A couple weeks ago, the New York Times had an interesting piece discussing the stimulus plan’s SBA lending program, America’s Recovery Capital (ARC).
The article had a link to the list of banks which have made ARC loans. If you look at that list, you find something quite interesting: very few (and I mean *very few*) of the banks listed are big banks. In fact, as of August 24, only one big bank has made an ARC loan in Illinois, and that’s JP Morgan Chase, which made such loans in 14 states. Only one big bank has made an ARC loan in New York state (again, JP Morgan Chase) and only one in California (Wells Fargo).

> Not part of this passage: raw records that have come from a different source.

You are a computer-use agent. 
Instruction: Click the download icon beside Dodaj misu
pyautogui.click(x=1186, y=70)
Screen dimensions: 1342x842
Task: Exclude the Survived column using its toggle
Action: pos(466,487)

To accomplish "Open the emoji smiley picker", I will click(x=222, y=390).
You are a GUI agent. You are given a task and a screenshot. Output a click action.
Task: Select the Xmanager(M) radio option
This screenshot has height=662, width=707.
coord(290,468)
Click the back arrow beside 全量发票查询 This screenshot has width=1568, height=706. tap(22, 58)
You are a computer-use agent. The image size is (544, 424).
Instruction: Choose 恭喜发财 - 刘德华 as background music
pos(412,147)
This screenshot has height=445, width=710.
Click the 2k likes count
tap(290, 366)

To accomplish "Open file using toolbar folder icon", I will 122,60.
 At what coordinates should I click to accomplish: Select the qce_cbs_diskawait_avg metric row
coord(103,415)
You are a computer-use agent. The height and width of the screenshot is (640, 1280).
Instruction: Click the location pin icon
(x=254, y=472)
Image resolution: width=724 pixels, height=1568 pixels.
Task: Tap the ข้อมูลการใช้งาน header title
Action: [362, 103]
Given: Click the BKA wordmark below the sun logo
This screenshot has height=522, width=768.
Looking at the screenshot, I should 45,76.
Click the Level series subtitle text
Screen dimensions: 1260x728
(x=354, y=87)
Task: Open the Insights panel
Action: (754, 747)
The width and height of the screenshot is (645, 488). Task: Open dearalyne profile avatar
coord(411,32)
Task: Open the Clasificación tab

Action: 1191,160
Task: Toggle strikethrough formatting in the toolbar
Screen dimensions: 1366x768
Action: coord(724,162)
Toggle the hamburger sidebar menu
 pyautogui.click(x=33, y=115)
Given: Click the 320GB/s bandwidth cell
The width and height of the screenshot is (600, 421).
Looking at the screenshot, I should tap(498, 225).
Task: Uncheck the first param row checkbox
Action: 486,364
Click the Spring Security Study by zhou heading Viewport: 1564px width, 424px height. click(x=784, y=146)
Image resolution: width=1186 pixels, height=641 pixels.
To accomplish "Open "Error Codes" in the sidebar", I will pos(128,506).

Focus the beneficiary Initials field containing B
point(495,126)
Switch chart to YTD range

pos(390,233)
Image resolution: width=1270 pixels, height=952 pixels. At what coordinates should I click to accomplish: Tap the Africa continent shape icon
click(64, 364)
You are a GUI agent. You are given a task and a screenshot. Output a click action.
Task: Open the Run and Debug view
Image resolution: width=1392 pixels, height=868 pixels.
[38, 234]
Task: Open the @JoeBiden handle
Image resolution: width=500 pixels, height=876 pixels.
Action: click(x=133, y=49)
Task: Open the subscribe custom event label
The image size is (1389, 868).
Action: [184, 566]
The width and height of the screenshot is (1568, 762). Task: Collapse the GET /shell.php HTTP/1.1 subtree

So what’s the point, you ask?
So I took a look at the list of bailed out banks and compared it against the list of banks who are approved SBA lenders in Illinois. Out of the 24 banks that received over $1 billion in bailout money (and which, collectively, received 89% of the bailout funds), 11 are approved SBA lenders in Illinois. Yet only one of those has made an ARC loan thus far in Illinois.
I realize that the purpose of the bailout was not to make SBA loans or prop up small businesses through the banks. I also realize, and have heard from bankers, that many banks are hesitant to make loans to small firms and that business owners are somewhat reluctant to take on debt during a recession (smart move, owners).
I would hope and expect that these big banks would do more for small businesses, if for no other reason than to avoid continued negative PR. Banks should consider that the small business community is tight-knit with strong word-of-mouth, and by not lending to small businesses, banks undermine their marketing efforts that claim they’re helping their communities.